LeetCode 274: H-Index

Problem Restatement

We are given an integer array citations.

Each value:

citations[i]

is the number of citations received by the researcher’s ith paper.

Return the researcher’s h-index.

The h-index is the maximum value h such that the researcher has at least h papers with at least h citations each.

The constraints are 1 <= citations.length <= 5000 and 0 <= citations[i] <= 1000. The official examples include [3,0,6,1,5] -> 3 and [1,3,1] -> 1.

Input and Output

Item	Meaning
Input	An array `citations`
Output	The researcher’s h-index
Goal	Find the largest valid `h`
Condition	At least `h` papers have at least `h` citations each

Example function shape:

def hIndex(citations: list[int]) -> int:
    ...

Examples

Example 1:

citations = [3, 0, 6, 1, 5]

Sort descending:

[6, 5, 3, 1, 0]

Check possible h-index values:

`h`	Need	Result
`1`	At least 1 paper with at least 1 citation	Yes
`2`	At least 2 papers with at least 2 citations	Yes
`3`	At least 3 papers with at least 3 citations	Yes
`4`	At least 4 papers with at least 4 citations	No

Answer:

Example 2:

citations = [1, 3, 1]

Sort descending:

[3, 1, 1]

There is at least one paper with at least one citation.

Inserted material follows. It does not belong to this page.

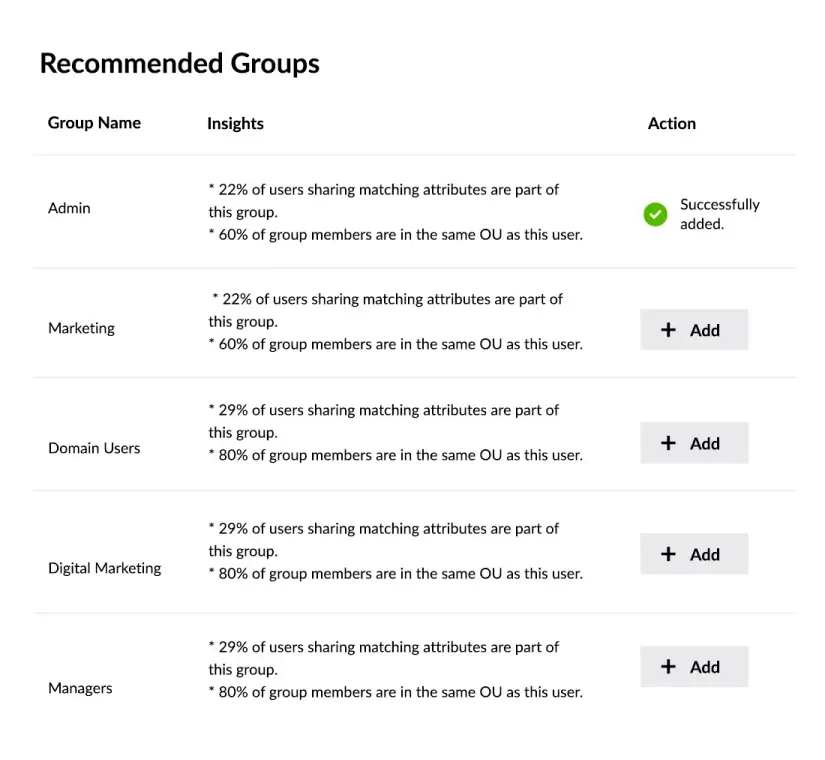Select the Digital Marketing group name
Image resolution: width=825 pixels, height=760 pixels.
click(105, 568)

There are not two papers with at least two citations.

Answer:

Example 3:

citations = [0, 0, 0]

No paper has at least one citation.

Answer:

First Thought: Try Every h

A direct solution is to try every possible value of h from 0 to n.

For each h, count how many papers have at least h citations.

class Solution:
    def hIndex(self, citations: list[int]) -> int:
        n = len(citations)
        best = 0

        for h in range(n + 1):
            count = 0

            for c in citations:
                if c >= h:
                    count += 1

            if count >= h:
                best = h

        return best

This works, but it repeatedly scans the whole array.

Problem With Brute Force

There are up to n possible values of h.

For each value, we scan all papers.

That gives:

O(n^2)

We can do better by sorting.

Key Insight

After sorting citations in descending order, the position tells us how many papers have at least that many citations.

For example:

[6, 5, 3, 1, 0]

At index 0, we have seen 1 paper.

At index 1, we have seen 2 papers.

At index 2, we have seen 3 papers.

If the citation count at index i is at least i + 1, then there are at least i + 1 papers with at least i + 1 citations.

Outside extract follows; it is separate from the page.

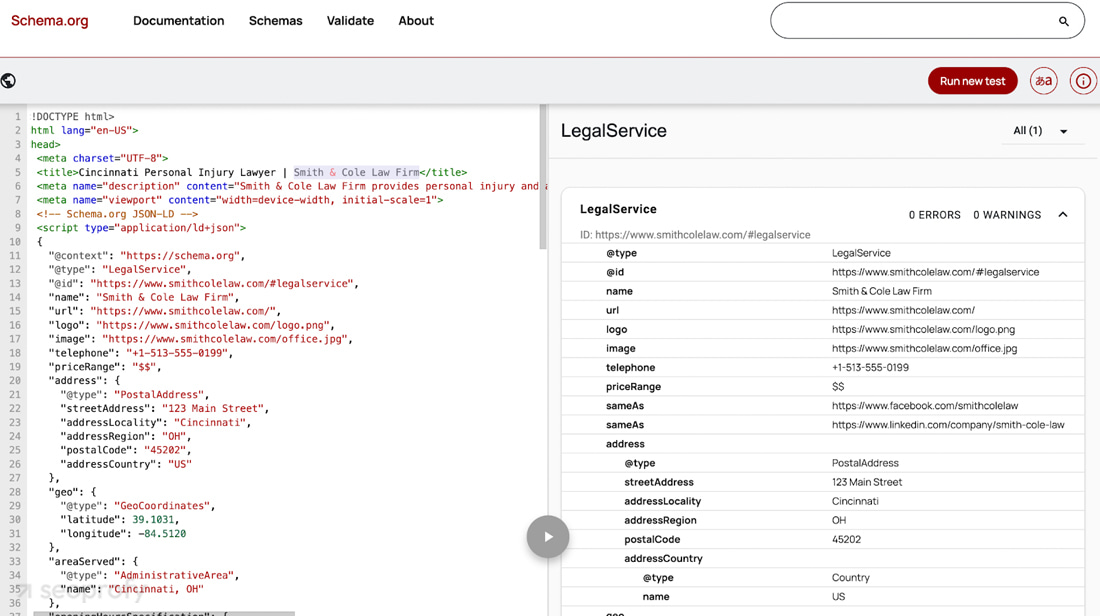This screenshot has height=616, width=1100.
Task: Click the globe icon in the test toolbar
Action: click(9, 80)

So we scan the sorted list and keep increasing the answer while this condition holds.

Algorithm

Sort citations in descending order.
Initialize h = 0.
For each citation count c:
- If c >= h + 1, increase h.
- Otherwise stop.
Return h.

Walkthrough

Use:

citations = [3, 0, 6, 1, 5]

After sorting:

[6, 5, 3, 1, 0]

Start:

h = 0

Read 6.

6 >= 1

So:

h = 1

Read 5.

5 >= 2

So:

h = 2

Read 3.

3 >= 3

So:

h = 3

Read 1.

1 < 4

Stop.

Return:

Correctness

After sorting citations in descending order, the first i + 1 papers are the i + 1 most cited papers.

When we see a citation count c at index i, if:

c >= i + 1

then every previous paper has at least c citations or more, so the first i + 1 papers each have at least i + 1 citations. Therefore i + 1 is a valid h-index candidate.

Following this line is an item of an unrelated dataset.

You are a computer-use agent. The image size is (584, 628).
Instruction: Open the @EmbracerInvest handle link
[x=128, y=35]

If the condition fails at index i, then the i + 1th most cited paper has fewer than i + 1 citations. Since all later papers have no more citations, there cannot be i + 1 papers with at least i + 1 citations.

Thus the largest value reached by the scan is exactly the h-index.

Complexity

Metric	Value	Why
Time	`O(n log n)`	Sorting dominates
Space	`O(1)` or `O(n)`	Depends on the sorting implementation

Implementation

class Solution:
    def hIndex(self, citations: list[int]) -> int:
        citations.sort(reverse=True)

        h = 0

        for c in citations:
            if c >= h + 1:
                h += 1
            else:
                break

        return h

Code Explanation

Sort from most cited to least cited:

citations.sort(reverse=True)

The variable h stores the largest valid h-index found so far:

h = 0

For each citation count:

for c in citations:

we check whether this paper can support increasing the h-index by one:

if c >= h + 1:
    h += 1

If it cannot, the later papers cannot help because they have no more citations.

So we stop:

else:
    break

Alternative: Counting Solution

Since the h-index cannot be larger than n, citation counts above n can be grouped together.

Create buckets:

bucket[0], bucket[1], ..., bucket[n]

where:

bucket[i] counts papers with exactly i citations for i < n
bucket[n] counts papers with at least n citations

Then scan from n down to 0.

class Solution:
    def hIndex(self, citations: list[int]) -> int:
        n = len(citations)
        bucket = [0] * (n + 1)

        for c in citations:
            if c >= n:
                bucket[n] += 1
            else:
                bucket[c] += 1

        papers = 0

        for h in range(n, -1, -1):
            papers += bucket[h]

            if papers >= h:
                return h

        return 0

This version runs in:

Metric	Value
Time	`O(n)`
Space	`O(n)`

Testing

def run_tests():
    s = Solution()

    assert s.hIndex([3, 0, 6, 1, 5]) == 3
    assert s.hIndex([1, 3, 1]) == 1
    assert s.hIndex([0, 0, 0]) == 0
    assert s.hIndex([100]) == 1
    assert s.hIndex([0]) == 0
    assert s.hIndex([4, 4, 4, 4]) == 4
    assert s.hIndex([10, 8, 5, 4, 3]) == 4
    assert s.hIndex([25, 8, 5, 3, 3]) == 3

    print("all tests passed")

run_tests()

Test meaning:

Test	Why
`[3, 0, 6, 1, 5]`	Official example
`[1, 3, 1]`	Small unsorted input
All zero	H-index is zero
Single highly cited paper	H-index capped by paper count
Single zero-citation paper	No valid positive h-index
All papers have enough citations	H-index equals `n`
Descending input	Already sorted case
Mixed high citations	Confirms h-index cap logic